Für die Verlorenheit und Sehnsüchte findet Miriam Salevic packende Bilder: Mélisande drückt den eigenen Kopf unter Wasser, ringt spielerisch mit Golaud, der sich später wie ein Kind zwischen die Liebenden drängt. Zeitweise nerven akustische Überfrachtung und Requisitenexzesse. Aber das blutjunge Ensemble um die berückende Sopranistin Herdís Anna Jónasdottir singt und spielt atemberaubend — Musiktheater an Seelenabgründen.

Beim Parallel-Stück „Tollkühnes Singen" wird das Publikum von der Gruppe „vor dem theater“ mit Bier, Brezen und Jägerwurst verführt. Es braucht nicht mehr als ein paar gute alte deutsche Volkslieder zum Mitsingen, und binnen weniger Minuten ist die Nebenspielstätte Garage vom schmalzigen Gemeinschaftsgefühl durchtränkt — ob man nun will oder nicht. Welch Idylle (noch heute, 15.30 Uhr).

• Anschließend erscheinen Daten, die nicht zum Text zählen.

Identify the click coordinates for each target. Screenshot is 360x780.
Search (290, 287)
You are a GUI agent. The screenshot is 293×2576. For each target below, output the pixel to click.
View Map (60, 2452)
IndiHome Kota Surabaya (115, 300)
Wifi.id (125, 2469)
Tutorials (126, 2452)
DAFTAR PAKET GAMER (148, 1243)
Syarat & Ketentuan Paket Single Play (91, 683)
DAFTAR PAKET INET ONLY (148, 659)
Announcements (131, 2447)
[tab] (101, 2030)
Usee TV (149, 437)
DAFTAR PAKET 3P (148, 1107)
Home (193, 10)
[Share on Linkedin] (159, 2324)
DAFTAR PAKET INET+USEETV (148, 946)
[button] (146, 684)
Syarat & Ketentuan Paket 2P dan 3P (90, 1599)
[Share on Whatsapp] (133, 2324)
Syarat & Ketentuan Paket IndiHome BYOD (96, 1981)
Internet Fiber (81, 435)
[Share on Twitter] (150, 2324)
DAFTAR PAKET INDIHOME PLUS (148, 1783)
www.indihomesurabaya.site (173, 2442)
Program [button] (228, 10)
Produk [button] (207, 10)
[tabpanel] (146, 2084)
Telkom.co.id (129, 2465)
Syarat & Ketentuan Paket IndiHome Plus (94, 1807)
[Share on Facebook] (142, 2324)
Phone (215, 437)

Die Bewährungsprobe des Eröffnungsabends hat das Freiwilligenteam gemeistert. Doch damit fängt alles erst an. Viele Studenten sind schon einige Jahre dabei, kennen die anfängliche Euphorie, vermeiden Anfängerfehler: Man hat den Festival-Arbeitstag nach der Party im Blick. „Abgrund" und „Idylle" werden zwar bereitwillig ausgeschenkt. Doch im Hinterkopf steckt schon der Gedanke an die nächsten Aufgabe, der nicht im Cocktail ertrinken darf. Bei 16 eingeladenen Künstlergruppen, mehreren Vorstellungen pro Tag und einem mehrteiligen Rahmenprogramm gibt es derer genug.